Prosegue Francesca Cima, presidente della sezione produttori dell’Anica: “Siamo tornati a girare perché abbiamo lavorato duramente nel primo lockdown. Abbiamo messo in atto un protocollo molto severo, che consente un tracciamento costante. Molti set che sono ripartiti, appartenevano a progetti già consolidati. Abbiamo cercato di far rispettare i tempi il più possibile. In ogni caso tutto è cambiato, è più faticoso, ma ci sono attività ancora più problematiche. Come produttori, chiediamo una convivenza tra serie e film. C’è bisogno di armonia, perché hanno molti punti in comune. Le troupe sono state ingrandite, i presidi sanitari sono sempre presenti, è stata inserita la figura del Covid-Manager, tutti sono in movimento. Dobbiamo impegnarci perché nessuno rimanga indietro”.

Interviene Luigi Lonigro, presidente della sezione distributori dell’Anica. “Nel 2019 siamo cresciuti molto nel nostro settore, siamo stati i primi a livello europeo, superando anche la Spagna. E i primi due mesi del 2020 stavano andando bene. Senza la pandemia, sarebbe stato un anno positivo. Intanto in America la distribuzione sta cambiando, e queste nuove dinamiche influenzeranno anche noi. Però molti grandi film italiani che sono fermi stanno aspettando la sala, ed è un segnale forte. Da addetti ai lavori, pensiamo a una luce verde ad aprile. Abbiamo chiesto a più voci di non subire un nuovo arresto quando finalmente ci sarà la possibilità di riaprire i battenti. E in più non si può pensare a una ripartenza a macchia di leopardo, ma deve essere qualcosa che riguarda tutto il territorio nazionale”.

“Le sale sono luoghi pubblici, sono beni comuni, pezzi della nostra vita. C’è una forte preoccupazione, non riusciamo a monitorarle tutte. E nel resto d’Europa la situazione non è migliore. Dobbiamo avere la pazienza di restare uniti, dobbiamo intercettare quel pubblico che tanto si è arrabbiato per le chiusure di fine ottobre. Gli spettatori devono diventare i protagonisti. Bisogna guardare avanti, capire gli errori, e far meglio in futuro”, aggiunge Mario Lorini, presidente dell’Anec (Associazione Nazionale Esercenti Cinematografici).

Per il Torino Film Festival, è presente il direttore Stefano Francia Di Celle: “Quest’anno abbiamo deciso di insistere, di non fermarci nonostante tutto, valorizzando gli autori del futuro. Il web ci ha permesso di raggiungere più persone.

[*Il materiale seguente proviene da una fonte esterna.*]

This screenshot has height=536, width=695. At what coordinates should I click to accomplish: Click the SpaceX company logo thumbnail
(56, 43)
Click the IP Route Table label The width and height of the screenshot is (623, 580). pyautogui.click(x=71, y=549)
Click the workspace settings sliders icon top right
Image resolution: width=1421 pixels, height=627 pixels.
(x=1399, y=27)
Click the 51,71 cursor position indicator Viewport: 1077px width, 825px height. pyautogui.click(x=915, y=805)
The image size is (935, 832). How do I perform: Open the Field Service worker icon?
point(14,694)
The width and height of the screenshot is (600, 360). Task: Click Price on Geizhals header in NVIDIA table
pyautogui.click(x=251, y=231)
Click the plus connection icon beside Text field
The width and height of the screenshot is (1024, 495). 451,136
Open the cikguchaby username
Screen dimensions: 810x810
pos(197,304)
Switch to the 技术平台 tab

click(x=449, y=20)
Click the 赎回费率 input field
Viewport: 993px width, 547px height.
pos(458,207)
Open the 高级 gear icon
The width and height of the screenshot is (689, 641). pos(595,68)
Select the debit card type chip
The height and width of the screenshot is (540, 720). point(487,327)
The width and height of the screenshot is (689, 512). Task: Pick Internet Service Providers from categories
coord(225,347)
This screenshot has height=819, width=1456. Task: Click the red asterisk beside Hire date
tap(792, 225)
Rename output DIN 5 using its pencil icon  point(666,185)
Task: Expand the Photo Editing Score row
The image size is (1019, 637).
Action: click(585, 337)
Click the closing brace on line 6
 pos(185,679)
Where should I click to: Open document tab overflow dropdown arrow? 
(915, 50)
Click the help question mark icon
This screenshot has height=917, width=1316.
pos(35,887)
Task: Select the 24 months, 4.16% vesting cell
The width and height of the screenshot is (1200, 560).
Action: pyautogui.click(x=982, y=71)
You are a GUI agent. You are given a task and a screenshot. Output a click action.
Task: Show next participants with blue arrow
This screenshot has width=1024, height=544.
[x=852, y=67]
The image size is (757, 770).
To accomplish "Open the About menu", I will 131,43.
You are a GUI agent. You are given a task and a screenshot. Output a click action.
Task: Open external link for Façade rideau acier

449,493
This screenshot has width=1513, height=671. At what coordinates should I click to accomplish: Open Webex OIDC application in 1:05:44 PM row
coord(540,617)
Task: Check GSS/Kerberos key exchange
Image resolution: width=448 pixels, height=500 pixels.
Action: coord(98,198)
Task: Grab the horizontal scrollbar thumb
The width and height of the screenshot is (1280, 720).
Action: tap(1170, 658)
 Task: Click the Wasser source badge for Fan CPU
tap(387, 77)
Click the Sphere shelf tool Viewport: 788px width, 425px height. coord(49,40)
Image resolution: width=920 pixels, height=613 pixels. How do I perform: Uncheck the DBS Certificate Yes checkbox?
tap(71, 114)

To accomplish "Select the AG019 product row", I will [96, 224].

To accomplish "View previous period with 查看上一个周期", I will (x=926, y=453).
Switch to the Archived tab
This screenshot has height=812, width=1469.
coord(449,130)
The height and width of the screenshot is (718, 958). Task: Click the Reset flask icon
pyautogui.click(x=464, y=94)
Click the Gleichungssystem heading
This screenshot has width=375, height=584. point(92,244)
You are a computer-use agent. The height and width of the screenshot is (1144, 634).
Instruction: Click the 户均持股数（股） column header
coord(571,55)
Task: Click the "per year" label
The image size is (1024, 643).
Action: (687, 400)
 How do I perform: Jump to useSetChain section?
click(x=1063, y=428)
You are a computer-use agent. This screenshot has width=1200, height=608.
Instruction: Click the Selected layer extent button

L’obiettivo è di recuperare nelle sale alcuni titoli che abbiamo visto in rete, e poi vogliamo essere sempre più capillari e attenti alla nostra area metropolitana, espandendoci sempre di più sul territorio”.

Chiude l’incontro Chiara Valenti Omero, presidente dell’Afic (Associazione Festival Italiani di Cinema): “Siamo partiti dallo scoramento, dal timore, dall’ansia. Poi siamo stati molto bravi a vedere un’opportunità in quello che è successo. L’Afic rappresenta più di novanta festival. Ci siamo confrontati, la partecipazione è stata tanta. Non avevo mai incontrato un tale entusiasmo, anche per questioni logistiche. Andare online un tempo sembrava sminuirsi, invece tutto sommato ci siamo resi conto che abbiamo attirato degli spettatori che prima non esistevano. Queste persone andranno valorizzate, dando loro la possibilità di proseguire con la fruizione anche su internet, tramite piattaforme dedicate, oltre che in presenza. Credo che delle soluzioni ibride verranno adottate anche in futuro”.